Janet Van Ham/HBO via AP

TV show host and comedian Bill Maher has scored plenty of points lately for his calling out of cancel culture and ridiculous wokeness, but every now and then he reminds us that he's still a liberal. During Friday's episode of "Real Time with Bill Maher," the host took a dig at Republicans, claiming that "today's Republicans...would be thrilled to have no black seats on the court," though he clarified "okay, a lot of them."


Maher also provided some historical context, between "today's Republicans" and when Clarence Thomas was nominated in 1991 by President George H.W. Bush to replace Justice Thurgood Marshall after he died. Marshall had been the first Black justice to serve on the Court, nominated by President Lyndon B. Johnson in 1967.

"We have the first Black woman… The first Black we ever had - we've only had two, Thurgood Marshall, 1967. When he died, it was George Bush, the first, was president. And so they accepted the idea that there was now a Black seat on the court and that's how we got to Clarence Thomas," Maher said during Friday night's panel discussion. "Now, I thought it was not exactly cricket to give the Black seat to somebody who didn't represent the majority of Black thinking in America, but here's the difference, at least they accepted, George Bush did, the idea of at least one Black seat on the court."
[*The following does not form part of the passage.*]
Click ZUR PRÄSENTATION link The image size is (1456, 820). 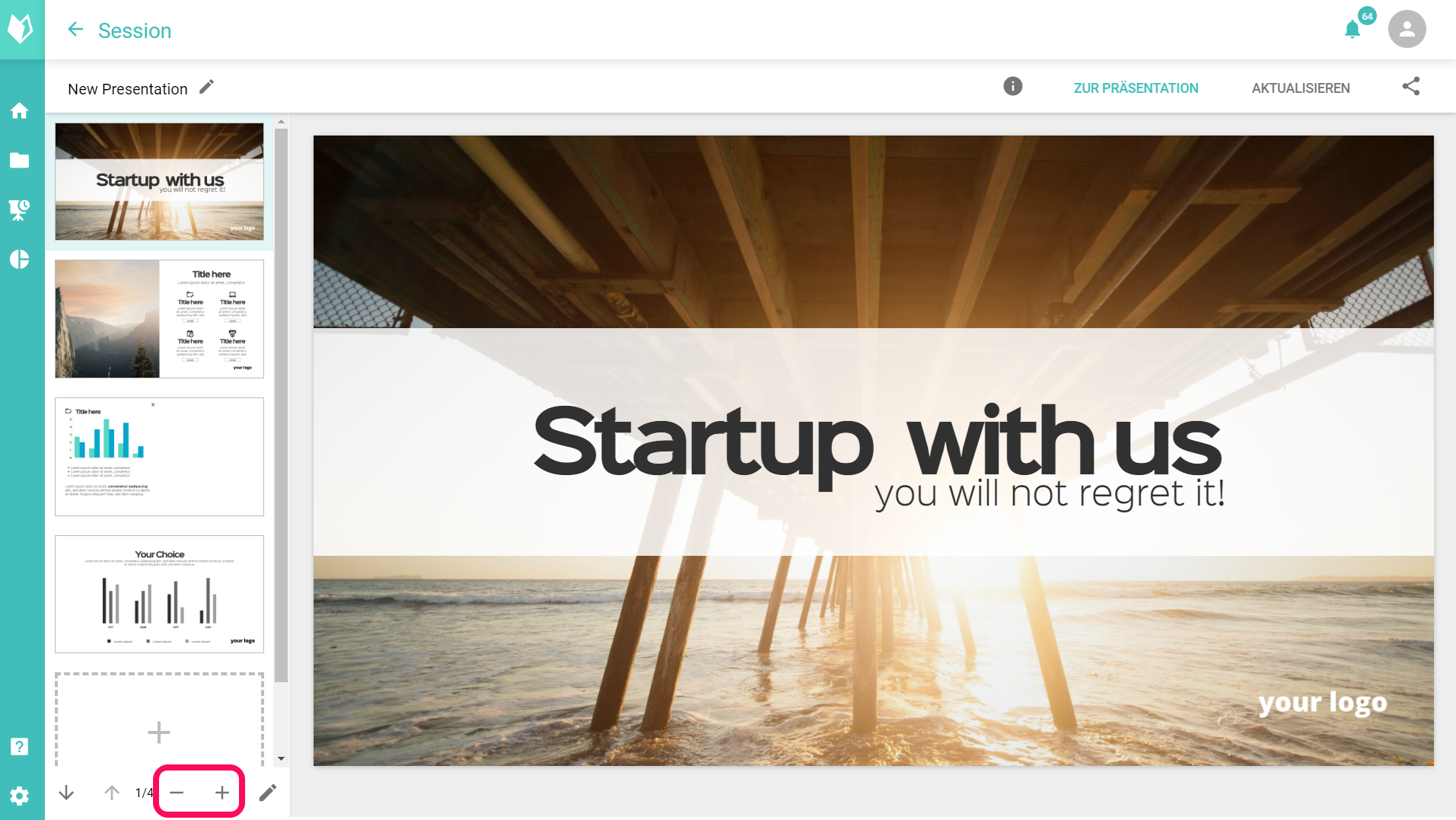(x=1136, y=88)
In making such points, Maher treats "Black thinking in America" as a monolith. He also undermines that admiration that Republicans, including "today's Republicans" have for Justice Thomas.

Quoted retweets and replies to Fox News' Twitter account sharing a piece from Joseph A. Wulfsohn about the segment pointed out as much.
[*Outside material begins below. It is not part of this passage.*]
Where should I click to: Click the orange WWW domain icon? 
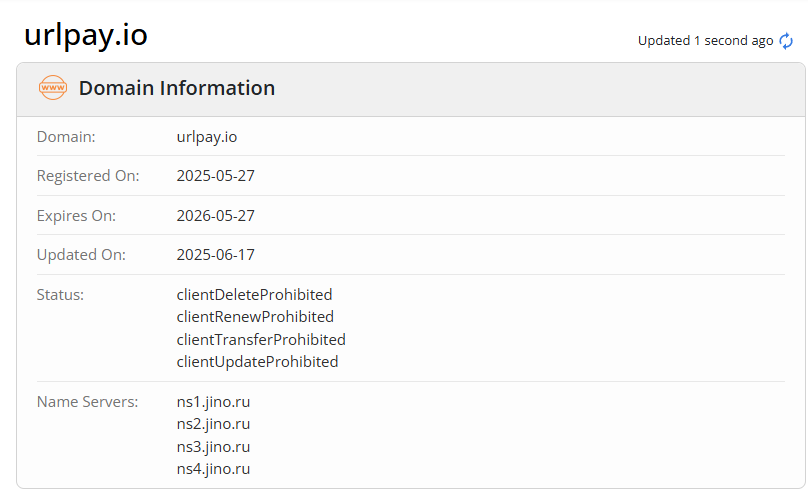[53, 88]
Last October, the Heritage Foundation, a conservative organization, honored Justice Thomas' 30 years of service on the Supreme Court, with Senate Minority Leader Mitch McConnell (R-KY) giving remarks as well.

It was then Sen. Joe Biden who chaired the Senate Committee Judiciary Committee hearings when Thomas was being considered for the Supreme Court, with his handling having been heavily criticized.
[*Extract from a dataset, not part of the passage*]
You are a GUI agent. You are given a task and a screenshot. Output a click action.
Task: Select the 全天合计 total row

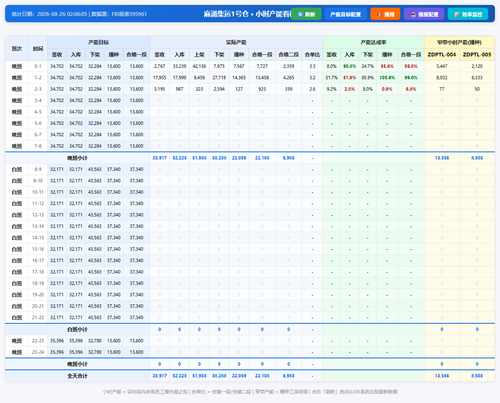(250, 376)
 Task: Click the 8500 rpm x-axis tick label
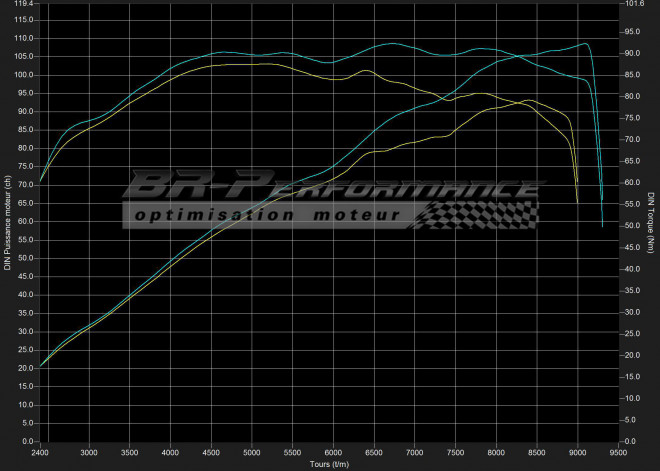point(537,451)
By nominating Judge Ketanji Brown Jackson to fill retiring Justice Stephen Breyer's seat, President Biden was fulfilling a campaign promise to nominate the first Black woman justice to the Supreme Court. Polls showed though that Americans did not want Biden to limit his criteria for selecting a qualified justice in such a way, though, including an ABC News/Ipsos poll released in January that found 76 percent of respondents wanted Biden to consider "all possible nominees."

Further, many pointed out that by being unable to define "woman," when prompted to by Sen. Marsha Blackburn (R-TN), Judge Jackson undermined the historic nature of her nomination. Jackson's excuse had been that she is not a biologist. 


It's also worth reminding that Janice Rodgers Brown could have become the first Black woman nominated to the Court, but Biden and Democrats used the filibuster to block her 2003 nomination by President George W. Bush to the D.C. Circuit Court of Appeals, where Judge Jackson now sits. Biden also voted against Judge Brown's nomination when she was confirmed in 2005, as Spencer highlighted in a column earlier this month. While Judge Brown was considered by President Bush to replace retiring Justice Sandra Day O'Connor, Biden came out swinging against her nomination. 

During her confirmation hearings last week, Judge Jackson told Sen. Lindsey Graham (R-S) that she did not know Biden had filibustered Judge Brown in 2003.